Forêt d’un seul arbre

à Jean-Loup Trassard

forêts en la forêt
d’un seul arbre
lent processus d’éclaircissement

-

pelages bleus
noyés de nuit
des hauts châtaigniers de l’enfance

-

caressant chaque veine
la main vieillie
imite savamment la sève

-

des terres
peu épaisses
prennent larges inspirations

-

la pluie
n’oublie rien des feuillages
quand elle touche aux abers

-

dans la forge
non ponctuée des phrases
les ruisseaux qu’elle tresse

-

comme elle
souvent désiré
écrire autre chose

-

papiers repliés
rendus au lourd sommeil
des insectes fouisseurs

-

briser
l’éloignement des mares
emplies de renaissants voyages

-

suivons d’anciennes ragoles
arrondissons l’épaule
sous les sentiers ovulaires

-

décrire les racines traçantes
contournées en chemin
quand bruissent ces heures étayées

-

calme
un message porté
à qui lit plus haut

-

les graines piétinées
s’entrouvrent
sous la guérison du givre

-

où loge la parole
seuls
nous l’apprendrons


Petit entretien avec Clara Regy

Pouvez-vous nous dire quand a commencé pour vous « l’aventure » de l’écriture ?

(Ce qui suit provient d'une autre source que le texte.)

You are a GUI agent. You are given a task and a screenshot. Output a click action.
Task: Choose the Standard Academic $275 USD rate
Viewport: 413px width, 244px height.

Comme beaucoup, le désir, la nécessité de l’écriture sont venus assez tôt puis ont mis très longtemps à prendre leurs premiers appuis. Le temps de l’écriture et plus encore le temps de la poésie sont sans rapport avec le temps fractionné, minutieusement mesuré, plein à craquer et constamment accéléré des vies qui sont bien souvent les nôtres. La poésie est un lent sentier à se découvrir. C’est d’ailleurs ce sentier d’écriture fait de transformations, d’arrêts, de rencontres, d’attentes, de doutes, d’influences diverses qui est passionnant. Il se poursuit, je l’espère.
Si je pouvais définir dans les limites claires d’une formule définitive les origines passées et présentes de cette nécessité, je n’aurais sans doute plus alors à écrire un seul poème.
Au départ se trouve peut-être une tentative de résistance, bien modeste sans doute, aux injonctions de performance, d’immédiateté, d’efficacité, de conformité que la société « sérieuse » veut nous imposer, la volonté de ne pas toujours se conformer aux simulacres de réel qu’elle prémâche, de ménager en soi un espace disponible à l’humaine réalité, la réalité sensible du monde où nous vivons.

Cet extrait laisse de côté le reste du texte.